16. beta_tSNE.py¶
16.1. Description¶
This program performs t-SNE (t-Distributed Stochastic Neighbor Embedding) analysis for samples.
Example of input data file
ID Sample_01 Sample_02 Sample_03 Sample_04
cg_001 0.831035 0.878022 0.794427 0.880911
cg_002 0.249544 0.209949 0.234294 0.236680
cg_003 0.845065 0.843957 0.840184 0.824286
...
Example of input group file
Sample,Group
Sample_01,normal
Sample_02,normal
Sample_03,tumor
Sample_04,tumo
...
Notes
Rows with missing values will be removed
Beta values will be standardized into z scores
Only the first two components will be visualized
Different perplexity values can result in significantly different results
Even with same data and save parameters, different run might give you (slightly) different result.
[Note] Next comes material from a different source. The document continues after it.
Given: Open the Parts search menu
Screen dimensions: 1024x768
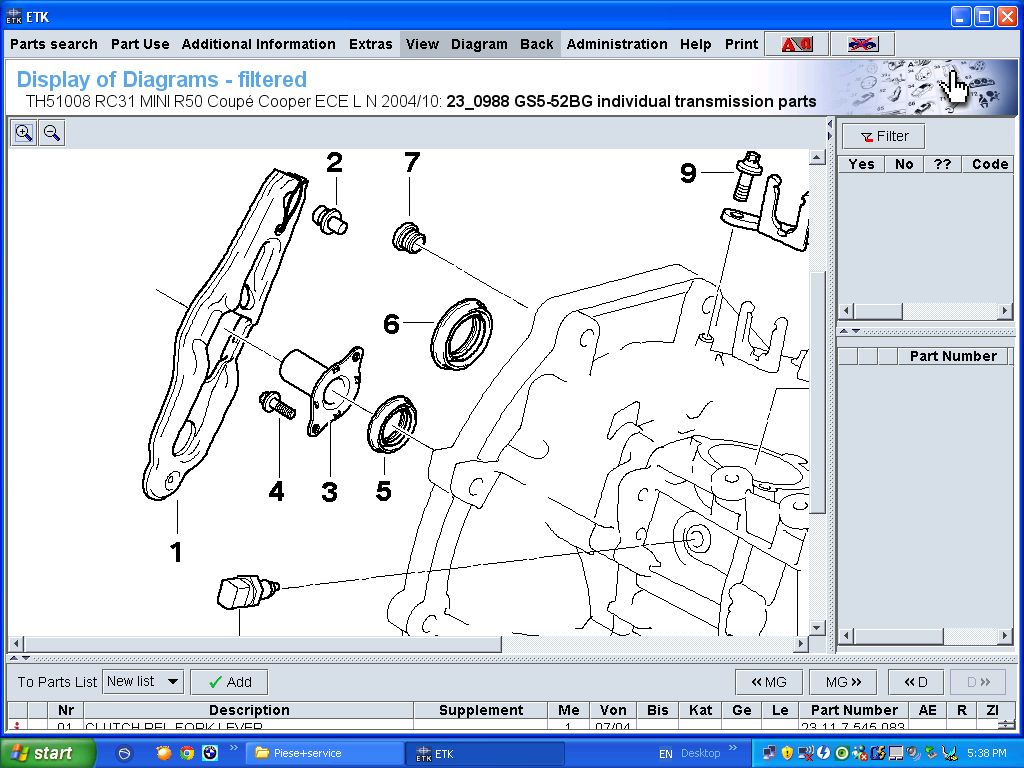Looking at the screenshot, I should (54, 44).
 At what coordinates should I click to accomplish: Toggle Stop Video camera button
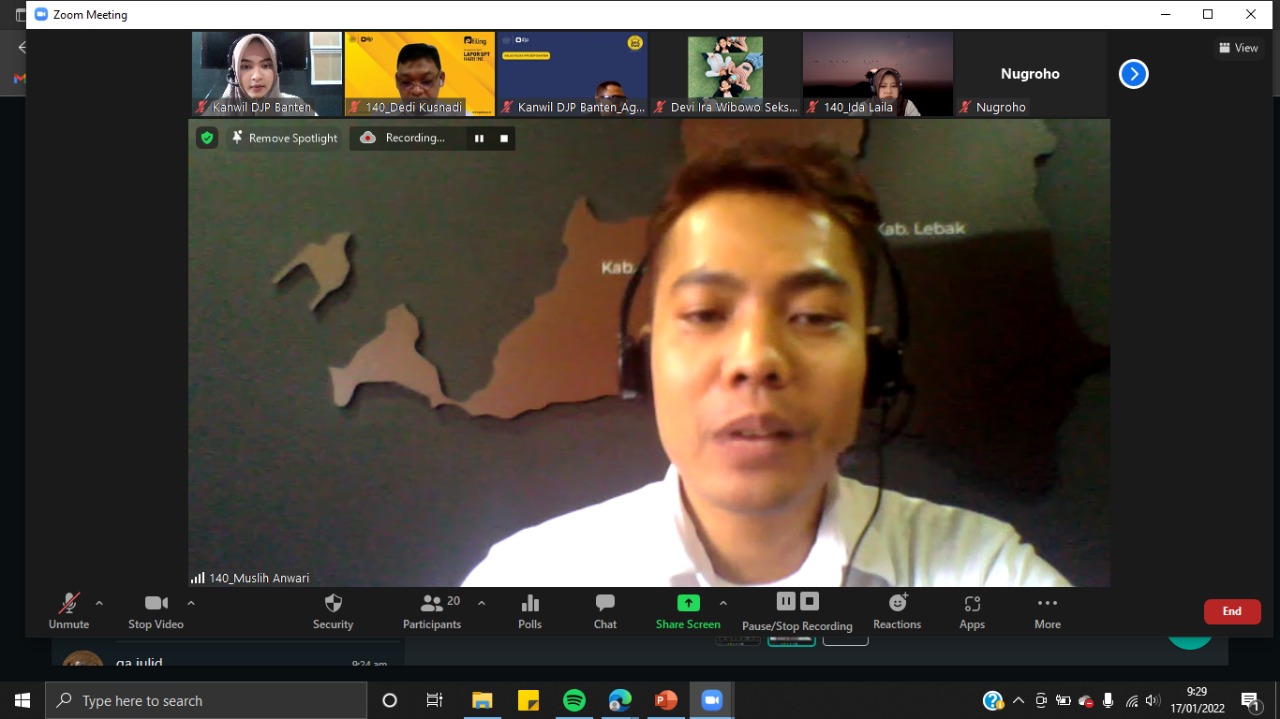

It is perfectly fine to run t-SNE a number of times (with the same data and parameters), and to select the visualization with the lowest value of the objective function as your final visualization.
16.2. Options¶
- --version
show program’s version number and exit
- -h, --help
show this help message and exit
- -i INPUT_FILE, --input_file=INPUT_FILE
Tab-separated data frame file containing beta values with the 1st row containing sample IDs and the 1st column containing CpG IDs.
- -g GROUP_FILE, --group=GROUP_FILE
Comma-separated group file defining the biological groups of each sample. Different groups will be colored differently in the t-SNE plot.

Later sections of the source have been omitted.